The result also has shown that women who had discussed on a place of delivery with health workers during ANC were 4.42 times more likely to receive RMC than those who did not. A study done in Bahirdar indicated that respondents with fewer than 4 ANC visits were more likely to have been disrespected and abused than those with ≥ 4 ANC visits [23]. The reason for this might be because women who had ANC and discussed on a place of delivery were more likely to be familiar with the health care providers, since majority of them in the current study gave birth at the same facility.

In the current study, the number of attending health care provider was found to be significantly associated with RMC during labor and childbirth. Mothers who were attended to by 2 or fewer providers were 2.23 times more likely to receive RMC than those who were attended by 3 or more. This is may be due to mothers do not want to show their private body to more number of providers.

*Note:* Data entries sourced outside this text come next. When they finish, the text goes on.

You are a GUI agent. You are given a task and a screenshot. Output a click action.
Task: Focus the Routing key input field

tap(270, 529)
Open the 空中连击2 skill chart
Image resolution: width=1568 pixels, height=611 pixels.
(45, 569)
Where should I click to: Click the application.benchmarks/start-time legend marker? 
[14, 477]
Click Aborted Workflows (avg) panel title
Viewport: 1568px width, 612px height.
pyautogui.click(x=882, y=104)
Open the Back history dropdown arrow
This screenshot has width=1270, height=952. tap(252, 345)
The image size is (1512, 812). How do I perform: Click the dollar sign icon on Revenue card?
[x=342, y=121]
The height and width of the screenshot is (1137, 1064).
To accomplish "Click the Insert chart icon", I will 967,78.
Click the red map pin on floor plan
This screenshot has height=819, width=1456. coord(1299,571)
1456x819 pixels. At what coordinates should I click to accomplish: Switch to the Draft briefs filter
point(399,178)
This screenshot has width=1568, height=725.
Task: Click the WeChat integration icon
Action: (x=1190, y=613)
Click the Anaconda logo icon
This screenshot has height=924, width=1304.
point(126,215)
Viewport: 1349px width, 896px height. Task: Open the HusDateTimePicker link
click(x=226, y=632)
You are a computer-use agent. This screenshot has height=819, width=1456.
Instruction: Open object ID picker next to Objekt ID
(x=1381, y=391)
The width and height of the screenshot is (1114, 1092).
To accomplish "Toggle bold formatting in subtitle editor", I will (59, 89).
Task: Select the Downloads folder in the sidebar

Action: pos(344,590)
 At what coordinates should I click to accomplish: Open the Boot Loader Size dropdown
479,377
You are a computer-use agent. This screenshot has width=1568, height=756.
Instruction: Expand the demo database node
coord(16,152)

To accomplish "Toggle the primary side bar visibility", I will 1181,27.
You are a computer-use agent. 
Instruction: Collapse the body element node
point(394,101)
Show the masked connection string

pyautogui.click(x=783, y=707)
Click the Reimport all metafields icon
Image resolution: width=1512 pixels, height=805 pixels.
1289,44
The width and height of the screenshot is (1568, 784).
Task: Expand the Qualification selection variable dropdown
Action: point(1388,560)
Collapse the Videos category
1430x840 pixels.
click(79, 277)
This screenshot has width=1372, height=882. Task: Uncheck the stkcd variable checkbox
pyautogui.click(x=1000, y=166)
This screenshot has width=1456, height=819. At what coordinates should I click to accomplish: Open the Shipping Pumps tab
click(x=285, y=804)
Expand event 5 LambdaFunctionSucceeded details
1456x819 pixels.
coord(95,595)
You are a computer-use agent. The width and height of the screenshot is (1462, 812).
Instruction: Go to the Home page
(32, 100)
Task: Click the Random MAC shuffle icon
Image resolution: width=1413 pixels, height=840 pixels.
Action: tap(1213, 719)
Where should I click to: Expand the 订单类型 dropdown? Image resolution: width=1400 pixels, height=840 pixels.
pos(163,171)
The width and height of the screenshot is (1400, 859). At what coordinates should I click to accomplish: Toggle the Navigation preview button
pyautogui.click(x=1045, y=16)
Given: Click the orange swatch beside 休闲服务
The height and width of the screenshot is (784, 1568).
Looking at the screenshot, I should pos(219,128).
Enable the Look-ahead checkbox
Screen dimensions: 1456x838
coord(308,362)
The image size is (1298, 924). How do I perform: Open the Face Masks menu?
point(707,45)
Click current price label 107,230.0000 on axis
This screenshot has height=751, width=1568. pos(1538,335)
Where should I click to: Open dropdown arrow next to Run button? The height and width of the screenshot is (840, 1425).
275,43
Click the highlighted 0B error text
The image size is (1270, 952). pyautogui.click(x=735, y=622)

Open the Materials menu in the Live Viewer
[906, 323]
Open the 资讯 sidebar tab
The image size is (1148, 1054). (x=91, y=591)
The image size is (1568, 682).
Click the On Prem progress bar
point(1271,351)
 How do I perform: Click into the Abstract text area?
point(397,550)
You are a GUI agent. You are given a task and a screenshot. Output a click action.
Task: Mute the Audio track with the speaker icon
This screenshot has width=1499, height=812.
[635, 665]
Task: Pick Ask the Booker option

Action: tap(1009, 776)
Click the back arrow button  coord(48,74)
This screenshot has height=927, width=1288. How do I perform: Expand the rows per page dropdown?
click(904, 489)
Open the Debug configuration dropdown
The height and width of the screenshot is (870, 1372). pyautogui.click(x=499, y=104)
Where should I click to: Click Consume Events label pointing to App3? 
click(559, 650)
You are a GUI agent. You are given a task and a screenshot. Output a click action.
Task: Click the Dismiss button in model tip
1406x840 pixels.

Taking consent before doing a procedure was found to affect RMC. It was shown that women who gave their consent before the procedure were 3.45 times more likely to get respectful care than those who did not consent. Those women who got involved in the decision-making about their care were found to be 8.24 times more likely to receive respectful care than those who were not involved. The reason might be that in our study area there is a wrong perception among some health care providers that mothers might feel more pain if informed before performing procedures like episiotomy, manual removal of placentas and others. Thus, they prefer doing those procedures without informing the clients and even sometimes performs without providing analgesia. This result also highlights the need for involving mothers in all types of care they receive from health facilities.

Women who were satisfied with their waiting time to be seen by health worker were 2 times more likely to get RMC than those who were not. The reason for this might be due to women who were not satisfied were likely to feel as they were neglected or left without care if not seen by health workers after admission.

Limitation of the study: Though the problem of recall bias was minimized by conducting exit interview for postpartum mothers immediately; the current study is not free of social desirability bias in which some mothers may report the service as positive experiences while they are in the health facilities. As a strength, the study tried to cover a large number of health facilities including health centers and hospitals in the West Shewa zone providing services for over 2.3 million peoples.

Conclusions

The proportion of RMC during labor and childbirth in health institutions in the west Shewa zone was low. Giving birth at the health center, discussion on the place of delivery with health workers during ANC, day time delivery, longer duration of stay at health facility (≥ 13 h), involvement in decision-making, consent before the procedure, current pregnancy not wanted, presence of < 3 health workers during childbirth, and satisfied with waiting time to be seen by a health worker were found to be significantly associated with RMC.

Therefore, health institutions and all other stakeholders should give due emphasis on creating awareness of care providers on the standards and categories of RMC, and emphatically consider those identified factors for intervention. Additionally, monitoring and reinforcing accountability mechanisms for health workers to avoid mistreatments, and supporting them to provide the service with respect and compassion during labor and childbirth. Further research involving observation is also recommended to get more information about RMC services.